I don't care for Ryan Bingham.
I care about Natalie Keener, a young spunky associate who took a shitty job for love, but did it as well as a young, naive person could. She is a kid, and vulnerable, and it shows.
I am intrigued by Alex Goran, the sexy, businesswoman obsessed with her Blackberry, her credit cards, and looking for something fleeting in her life that has a layer to it that I won't spoil.
Even Craig Gregory, the smarmy boss, is fulsome and wise-ass enough for me to at least get him (in as much as you need to 'get' a stereotype).
I just... don't care for Ryan Bingham.
Here's why: he has no center. There is no soul. He loves his life out of a suitcase, and the faint disinfectant smell of airports, and the efficiency with which he makes his way around them. He lives for hopping on a plane and earning miles. But, that's it. Why does he do that? Why is he in the business of letting people go, and why does that matter to him?
I would have screamed "Serial Killer" and ran, if the character wasn't played by George Clooney. He of the inexhaustible charisma and soothing voice and buckets full of smooth. There's a reason he's in this film, and he's so good. And that reason is that Ryan Bingham needed to be sympathetic, not creepy.

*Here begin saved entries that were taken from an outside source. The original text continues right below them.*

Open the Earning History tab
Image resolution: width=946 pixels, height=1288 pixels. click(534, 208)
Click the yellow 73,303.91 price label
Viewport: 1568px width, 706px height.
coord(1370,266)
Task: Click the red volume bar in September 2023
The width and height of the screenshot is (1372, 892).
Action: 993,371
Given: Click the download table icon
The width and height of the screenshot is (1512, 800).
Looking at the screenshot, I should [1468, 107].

Clooney does it, and how. He maintains interest and carries the film about a zero character on his shoulders. Clooney is a good actor, great even, and he instinctively knew what was needed to make this film coast along, and he pulls it off. Almost as if he were the Rajnikanth of independent spirit films, Clooney is the star here, and not the actor. Ably supported by a very good Anna Kendrick, and completely sexy Vera Farmiga (who can act with change to spare), the film has the acting part locked.
Thematically as well, it is interesting in these tough economic times. It's interspersed with faux interviews with people Bingham fires, and they either sell you or they don't. Despite the majestic J K Simmons, the familiar faces didn't work as well as the unfamiliar ones did for me.
Ultimately though, Up In The Air, despite the things that don't work, works. It has a topicality that it milks, but it has a heart as well. It has a zero character, but Clooney saves him. The interviews don't work, but the cast absolutely does. And finally, the screenplay doesn't work, but the direction does.
Jason Reitman can do wryly funny, and he does it with style, elegance and lots and lots of Clooney-isms. He loves his main characters, and tries very hard to make them all sympathetic. There are some great beats that he milks out of them, and priceless expressions, and I loved the way the film unfolds.
If only Ryan Bingham wasn't such a creep, it would have been a perfect film.